Strings? Indentation engines do not deal with strings, they deal with buffer
contents. Having them handle this possibility would also amount to sharing a
part of multi-mode logic.

Yeh. That's the sucky part. My hope is that BEFORE-STRING will be seldom
used.

Then let's not add that to the API until we see a concrete need for it.

Performance is not a primary concern for indentation. Correctness and conceptual
cleanness is at a much higher stake here. My hope is that generic helper
functions can be optimized to re-use same temp buffer for multiple invocations
of calculate-indent-function.

So, how about trying my alternative proposal first?

Then a lot of modes don't even care about what's in the current line, so
STRING-AFTER will be irrelevant as well.

Almost all of them care whether the current line contains }, or `end', or
`else', and so on.

Indeed. But this information is trivial to retrieve from STRING-AFTER.

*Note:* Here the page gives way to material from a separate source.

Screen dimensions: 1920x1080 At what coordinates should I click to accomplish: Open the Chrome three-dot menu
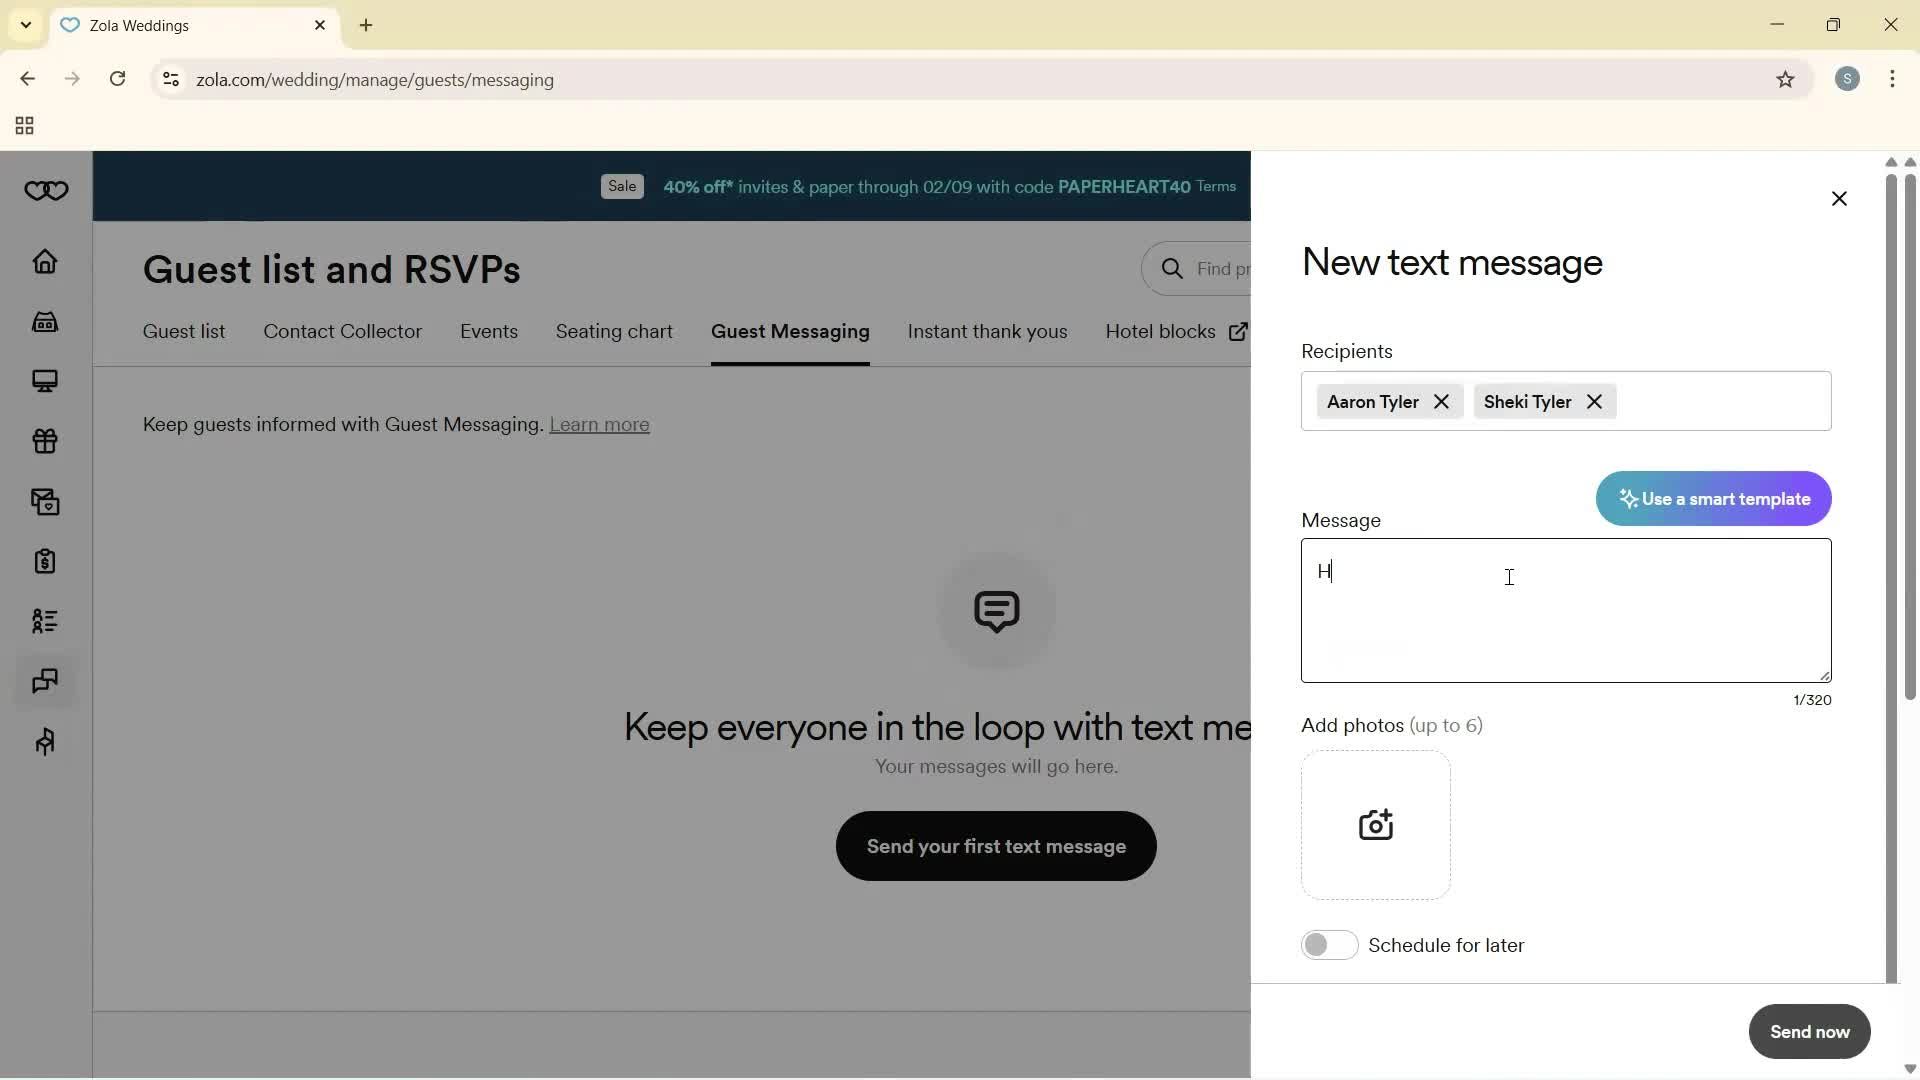(1892, 79)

Feeding it to each particular indentation engine is not going to be trivial.

In any case, your hard-narrowing proposal is very similar. Surely you don't want
to keep the second element of prog-indentation-context after hard-narrowing
becomes available?

Indeed. I was not thinking about algorithmic complexities.

AFAIK if second element is removed, the third one should go as well. That leaves
only FIRST-COLUMN then, which I personally don't mind.

OK. And that one could be replaced with the introduction of prog-indentation-function. Though that might be getting ahead of ourselfves.

This way the
request aired in bug#22983 of parse-partial-sexp == syntax-ppss will be
automatically satisfied. You won't need syntax-ppss-dont-widen either.

That doesn't seem relevant. That bug is about stale cache values between
different narrowing bounds.

Right. Those stale values won't occur in multi-modes because both syntax-ppss
and parse-partial-sexp will always operate on same hard-narrowed regions.

We could only be sure of that for syntax-ppss calls in facilities that the multi-mode handles specially, like font-lock, syntax-propertize and indentation. Not so with any other functions the user could call.